Maintain It, The place Are Individuals Going Automobile-Free?
By Emilie Bahr
“Meet the individuals selecting to dwell car-free in Dallas.”
The headline from the Dallas Morning Information got here throughout my social media feed just lately and I couldn’t resist clicking it. The article was locked behind a paywall, however I watched a brief video linked to the story profiling a lady who lives within the Massive D with out proudly owning a automobile.
It hardly appears newsworthy that somebody might dwell in a serious American metropolis of 1.3 million with no automobile. Until you’ve spent any time in Dallas.
In 1994, I moved from Baton Rouge to Dallas to start out highschool within the metropolis the place my mother had relocated for work. My new house was totally different in some ways from the place I’d been raised, however maybe essentially the most pinpointable to my proto-urbanist consciousness was the best way wherein it was devoutly dedicated to concrete and vehicles.
My hometown, the place I lived with my dad and attended underfunded Louisiana public faculties, was hardly a paradigm of walkable urbanism. The subdivision the place I grew up didn’t even have sidewalks. My dad routinely drove me to the varsity bus cease.
Even so, in Dallas I used to be struck by the normalcy of hour-long commutes throughout city and driving 90 miles per hour on toll roads and highways that bisected the town’s sprawling, low-density footprint. Automobiles additionally weren’t only a technique of getting round – they have been the last word standing image. Valet parking was in all places – even on the mall and the grocery retailer. The scholar parking zone at my personal women’ faculty regarded just like the showroom of a flowery European automobile seller, the attendant watching over it was among the many most beloved members of the varsity workers.

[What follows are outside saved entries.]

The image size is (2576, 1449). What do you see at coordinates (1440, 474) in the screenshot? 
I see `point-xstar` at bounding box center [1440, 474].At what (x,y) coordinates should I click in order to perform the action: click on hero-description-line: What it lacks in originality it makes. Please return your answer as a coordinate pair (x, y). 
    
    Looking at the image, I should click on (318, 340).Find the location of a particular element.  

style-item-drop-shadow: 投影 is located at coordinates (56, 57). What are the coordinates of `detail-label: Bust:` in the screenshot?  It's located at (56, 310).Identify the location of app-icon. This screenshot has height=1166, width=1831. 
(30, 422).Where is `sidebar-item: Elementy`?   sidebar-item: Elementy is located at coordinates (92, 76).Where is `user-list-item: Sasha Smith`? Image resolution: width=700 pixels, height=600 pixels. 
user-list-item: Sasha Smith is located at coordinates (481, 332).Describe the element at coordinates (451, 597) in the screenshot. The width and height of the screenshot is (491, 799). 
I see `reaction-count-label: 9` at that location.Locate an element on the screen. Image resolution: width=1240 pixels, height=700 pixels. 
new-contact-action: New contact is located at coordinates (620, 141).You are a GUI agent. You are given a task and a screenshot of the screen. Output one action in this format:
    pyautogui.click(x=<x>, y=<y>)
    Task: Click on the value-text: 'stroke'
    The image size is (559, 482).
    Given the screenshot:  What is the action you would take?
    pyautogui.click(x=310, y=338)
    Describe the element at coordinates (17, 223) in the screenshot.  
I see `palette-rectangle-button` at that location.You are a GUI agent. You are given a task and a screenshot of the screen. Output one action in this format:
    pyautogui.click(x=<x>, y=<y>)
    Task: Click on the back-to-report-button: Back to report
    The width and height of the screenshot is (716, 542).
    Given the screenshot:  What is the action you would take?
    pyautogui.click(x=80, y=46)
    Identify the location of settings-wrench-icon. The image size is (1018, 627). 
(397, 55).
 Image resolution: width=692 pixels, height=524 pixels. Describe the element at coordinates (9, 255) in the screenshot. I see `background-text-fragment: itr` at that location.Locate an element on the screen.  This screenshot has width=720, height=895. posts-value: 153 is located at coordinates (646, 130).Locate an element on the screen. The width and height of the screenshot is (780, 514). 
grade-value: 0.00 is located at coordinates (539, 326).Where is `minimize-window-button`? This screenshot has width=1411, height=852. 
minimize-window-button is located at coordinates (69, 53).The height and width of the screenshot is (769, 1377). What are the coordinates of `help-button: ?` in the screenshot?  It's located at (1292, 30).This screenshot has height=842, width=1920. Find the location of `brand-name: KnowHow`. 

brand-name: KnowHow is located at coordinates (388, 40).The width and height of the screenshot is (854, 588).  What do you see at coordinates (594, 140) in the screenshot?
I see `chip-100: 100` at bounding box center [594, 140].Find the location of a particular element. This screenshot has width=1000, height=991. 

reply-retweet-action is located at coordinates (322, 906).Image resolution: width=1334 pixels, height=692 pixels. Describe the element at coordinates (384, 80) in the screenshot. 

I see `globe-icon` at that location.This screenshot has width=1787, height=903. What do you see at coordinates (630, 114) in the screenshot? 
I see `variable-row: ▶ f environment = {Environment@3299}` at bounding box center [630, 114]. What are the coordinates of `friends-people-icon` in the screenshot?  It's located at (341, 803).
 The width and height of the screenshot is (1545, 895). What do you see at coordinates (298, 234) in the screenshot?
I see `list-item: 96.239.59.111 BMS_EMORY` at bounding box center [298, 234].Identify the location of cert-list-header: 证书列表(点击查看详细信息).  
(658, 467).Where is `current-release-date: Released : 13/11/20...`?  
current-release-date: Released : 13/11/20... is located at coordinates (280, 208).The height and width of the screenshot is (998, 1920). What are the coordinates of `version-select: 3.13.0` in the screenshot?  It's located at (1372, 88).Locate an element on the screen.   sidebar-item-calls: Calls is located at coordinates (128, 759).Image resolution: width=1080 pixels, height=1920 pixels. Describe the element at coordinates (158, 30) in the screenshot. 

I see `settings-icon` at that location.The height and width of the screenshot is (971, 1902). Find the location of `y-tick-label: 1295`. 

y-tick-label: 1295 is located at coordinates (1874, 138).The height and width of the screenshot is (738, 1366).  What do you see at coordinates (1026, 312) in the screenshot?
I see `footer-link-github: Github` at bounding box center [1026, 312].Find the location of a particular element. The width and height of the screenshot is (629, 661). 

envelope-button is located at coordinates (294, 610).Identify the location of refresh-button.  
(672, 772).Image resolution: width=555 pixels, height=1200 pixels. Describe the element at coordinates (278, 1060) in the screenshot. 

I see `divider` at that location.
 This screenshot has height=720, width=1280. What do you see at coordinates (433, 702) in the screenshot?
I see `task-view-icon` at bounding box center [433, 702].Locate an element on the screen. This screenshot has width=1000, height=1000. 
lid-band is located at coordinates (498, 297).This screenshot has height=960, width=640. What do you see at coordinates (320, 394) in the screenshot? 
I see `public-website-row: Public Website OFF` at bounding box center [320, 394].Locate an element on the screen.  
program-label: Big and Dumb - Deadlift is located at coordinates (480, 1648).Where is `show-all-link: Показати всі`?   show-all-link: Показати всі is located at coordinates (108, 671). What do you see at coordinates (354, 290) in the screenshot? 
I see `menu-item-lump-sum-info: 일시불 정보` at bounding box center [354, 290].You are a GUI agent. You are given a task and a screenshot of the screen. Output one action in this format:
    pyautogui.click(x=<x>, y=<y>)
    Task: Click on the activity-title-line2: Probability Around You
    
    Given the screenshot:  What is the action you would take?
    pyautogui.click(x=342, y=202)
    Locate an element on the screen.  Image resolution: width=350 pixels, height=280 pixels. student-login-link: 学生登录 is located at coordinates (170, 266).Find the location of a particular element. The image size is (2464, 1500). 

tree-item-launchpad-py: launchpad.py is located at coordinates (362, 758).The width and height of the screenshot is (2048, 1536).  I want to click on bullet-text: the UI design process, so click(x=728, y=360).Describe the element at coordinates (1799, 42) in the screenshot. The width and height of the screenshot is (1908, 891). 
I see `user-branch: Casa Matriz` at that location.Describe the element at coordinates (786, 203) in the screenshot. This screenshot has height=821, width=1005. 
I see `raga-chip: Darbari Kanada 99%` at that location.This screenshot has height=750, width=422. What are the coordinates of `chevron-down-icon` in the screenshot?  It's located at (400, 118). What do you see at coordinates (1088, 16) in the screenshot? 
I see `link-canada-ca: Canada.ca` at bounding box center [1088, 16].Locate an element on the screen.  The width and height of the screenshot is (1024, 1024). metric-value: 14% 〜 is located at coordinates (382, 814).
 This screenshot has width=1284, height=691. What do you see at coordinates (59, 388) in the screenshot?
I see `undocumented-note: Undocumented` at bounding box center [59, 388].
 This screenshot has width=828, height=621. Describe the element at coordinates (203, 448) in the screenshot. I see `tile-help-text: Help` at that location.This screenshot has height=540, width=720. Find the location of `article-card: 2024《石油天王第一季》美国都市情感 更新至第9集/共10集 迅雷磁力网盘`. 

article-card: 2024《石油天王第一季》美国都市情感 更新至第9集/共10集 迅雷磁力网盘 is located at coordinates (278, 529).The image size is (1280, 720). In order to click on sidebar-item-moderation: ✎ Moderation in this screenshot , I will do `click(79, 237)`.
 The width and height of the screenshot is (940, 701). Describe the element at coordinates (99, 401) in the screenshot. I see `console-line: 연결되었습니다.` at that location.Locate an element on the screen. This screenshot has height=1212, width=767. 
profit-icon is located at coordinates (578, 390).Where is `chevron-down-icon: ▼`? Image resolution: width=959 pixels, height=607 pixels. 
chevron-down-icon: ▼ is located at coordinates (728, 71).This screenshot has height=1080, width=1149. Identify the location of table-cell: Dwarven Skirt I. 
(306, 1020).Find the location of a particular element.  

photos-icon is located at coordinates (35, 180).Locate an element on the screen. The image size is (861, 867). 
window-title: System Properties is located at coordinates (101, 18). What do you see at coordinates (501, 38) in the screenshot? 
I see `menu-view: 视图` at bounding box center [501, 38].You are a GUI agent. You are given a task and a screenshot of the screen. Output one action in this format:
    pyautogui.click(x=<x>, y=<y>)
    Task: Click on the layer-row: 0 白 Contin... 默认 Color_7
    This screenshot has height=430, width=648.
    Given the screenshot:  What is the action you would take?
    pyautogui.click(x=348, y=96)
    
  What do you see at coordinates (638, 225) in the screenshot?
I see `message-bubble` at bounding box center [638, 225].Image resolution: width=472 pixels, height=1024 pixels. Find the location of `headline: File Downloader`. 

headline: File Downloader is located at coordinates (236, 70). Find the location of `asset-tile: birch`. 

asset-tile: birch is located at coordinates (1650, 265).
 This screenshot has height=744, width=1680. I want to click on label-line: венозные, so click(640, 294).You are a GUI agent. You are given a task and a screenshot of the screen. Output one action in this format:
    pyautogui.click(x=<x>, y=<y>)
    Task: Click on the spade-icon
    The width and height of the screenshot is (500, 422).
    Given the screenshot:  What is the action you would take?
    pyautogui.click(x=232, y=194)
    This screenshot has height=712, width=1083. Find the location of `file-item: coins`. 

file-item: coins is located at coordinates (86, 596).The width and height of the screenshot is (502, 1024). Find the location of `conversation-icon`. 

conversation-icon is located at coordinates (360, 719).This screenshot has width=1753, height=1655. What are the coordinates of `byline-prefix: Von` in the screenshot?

As soon as the shock of my new surroundings wore off, it didn’t take me lengthy to fall below the spell of Dallas’ car-centrism.
Former Bogota Mayor Enrique Peñelosa famously stated: “A complicated metropolis just isn’t one the place the poor personal a automobile, however the place the wealthy take public transport.” Once I lived in Dallas, my then-stepfather’s suggestion on a few events that I take the town bus to high school relatively than have him drive me felt like a specific model of cruelty. Public transit was merely not an choice that one would willingly select.
My attitudes about mobility basically shifted throughout a school semester overseas in Paris the place I first skilled the liberty and pleasure that got here from life in a walkable metropolis, racking up many miles every day on my well-worn (and trendy) tennis footwear.
Upon my return to the U.S., I watched glumly from the window of my mom’s automobile as she drove me house from DFW airport by gridlock and what felt like a barren panorama of strip malls to our north Dallas subdivision of matching brick single-family houses. Unwilling to let go of my newfound zeal for pedestrianism and car-free dwelling, I continued to stroll in all places I might, a behavior that on a number of events precipitated a Good Samaritan to tug over to ask me if I wanted a journey, sure that I used to be strolling not as a result of I wished to however as a result of my automobile had damaged down.
My mother moved from Texas years in the past, and I haven’t had many causes to return to Dallas previously couple many years. So after I went again final yr for a highschool reunion, I used to be pleasantly stunned by a few of what I noticed.
My husband and I stayed car-free in a downtown resort and we went for morning runs alongside the Katy Path, a rails-to-trails greenway that’s now a thriving group gem. I took observe of the brand new mixed-use growth that has risen up round gentle rail that hardly existed after I lived there and now stands, in keeping with DART’s web site, as one of many longest programs within the nation. I noticed bike lanes – even when they tended to be unprotected and alongside high-traffic roads — and bike share bikes scattered round city, together with quite a lot of new off-road trails. Maybe most conspicuously, once-neglected older, pedestrian-scale neighborhoods – with timber and sidewalks and a wide range of makes use of – have been now experiencing a renaissance, crammed with individuals on a Saturday night time after I met up with a bunch of outdated pals for dinner.
We even walked from dinner to a close-by bar. And nobody requested us if we wanted a journey.